The filing confirms that the equity portion of the merger consideration has been delivered and that insider equity has been fully settled in cash, signalling the practical completion of the acquisition.
Positive
- Merger consummated: Filing confirms BioMarin’s $4.00-per-share cash acquisition of Inozyme reached effective time on 1 July 2025.
- Immediate liquidity: Common shares, RSUs and in-the-money options were all converted to cash, eliminating execution risk for stakeholders.
Negative
- Management equity alignment ends: COO now holds zero INZY shares, reflecting the loss of ongoing insider ownership post-merger.
Insights
TL;DR – Cash-out confirms BioMarin’s $4.00 takeover of INZY is closed and insider equity is fully settled.

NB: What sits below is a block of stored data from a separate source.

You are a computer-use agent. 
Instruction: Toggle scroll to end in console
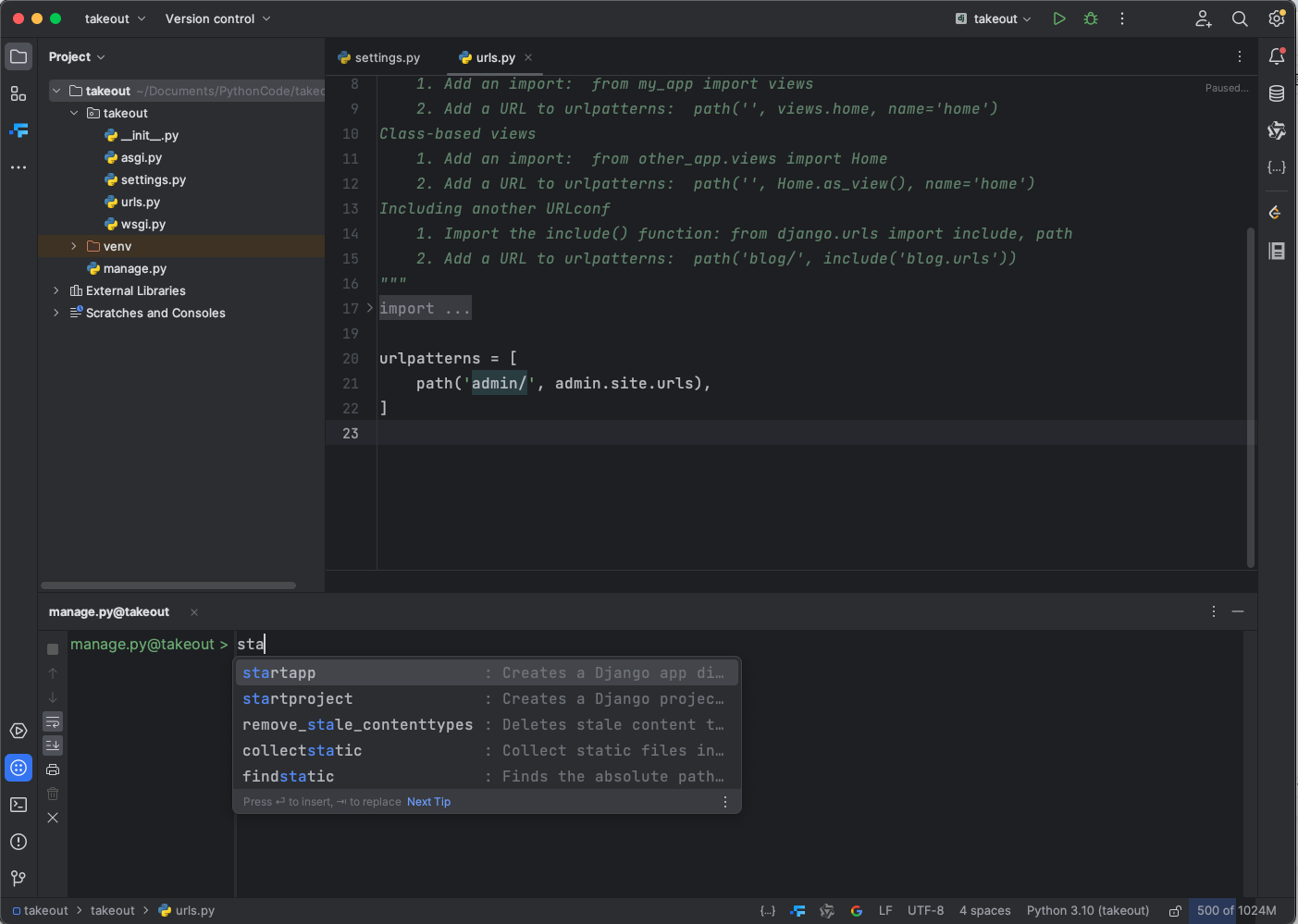pos(53,745)
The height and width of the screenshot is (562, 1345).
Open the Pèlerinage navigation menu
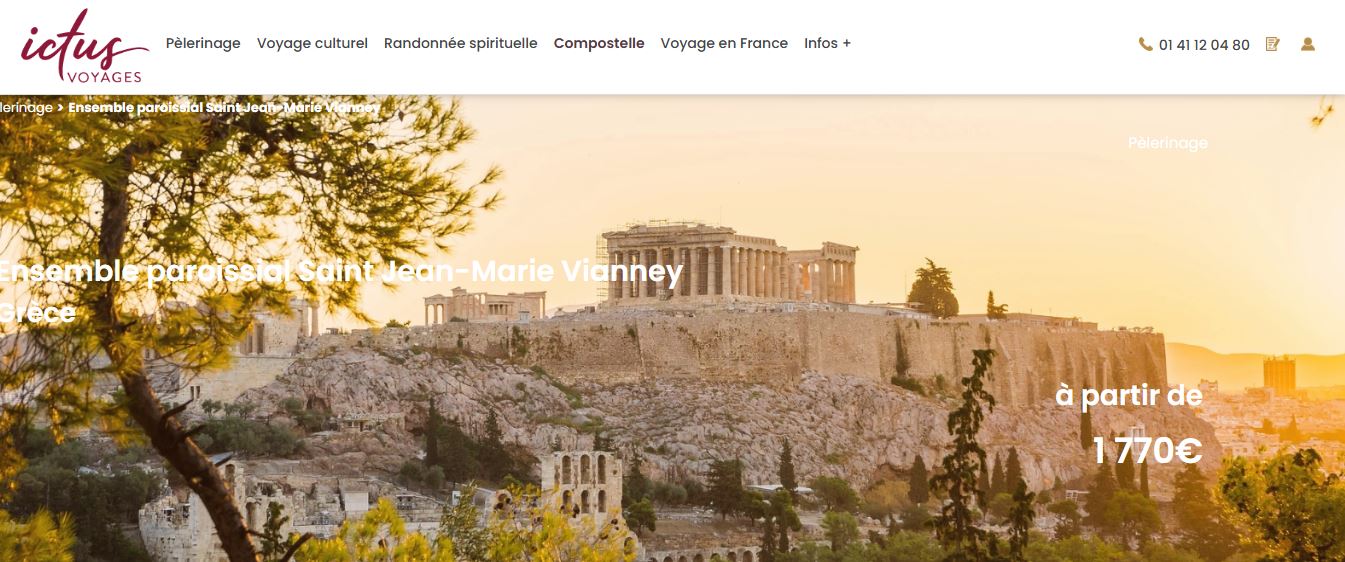(x=203, y=43)
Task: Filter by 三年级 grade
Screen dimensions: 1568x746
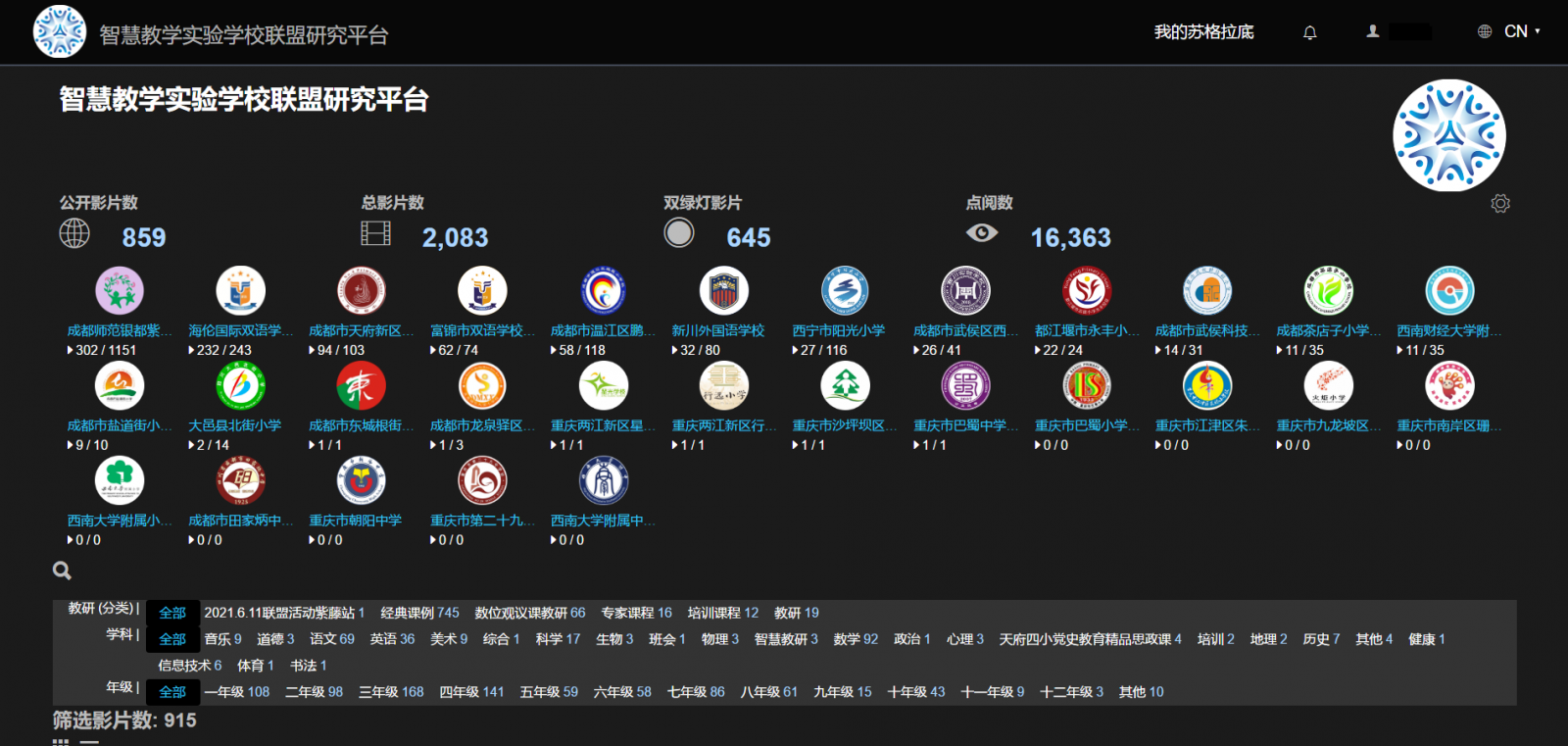Action: tap(391, 692)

The Form 4 is a procedural but telling disclosure: it documents the final step of BioMarin’s acquisition of Inozyme. The conversion of common shares, RSUs and in-the-money options into cash eliminates residual equity risk for minority holders and validates the transaction mechanics outlined in the May 16 2025 merger agreement. For investors, the filing removes any lingering doubt that the tender succeeded and that merger consideration has been paid. Because all instruments were settled in cash, there is no surviving minority float; INZY will ultimately cease trading once administrative steps conclude. Impact is positive from a deal-completion standpoint, but largely expected given prior public announcements.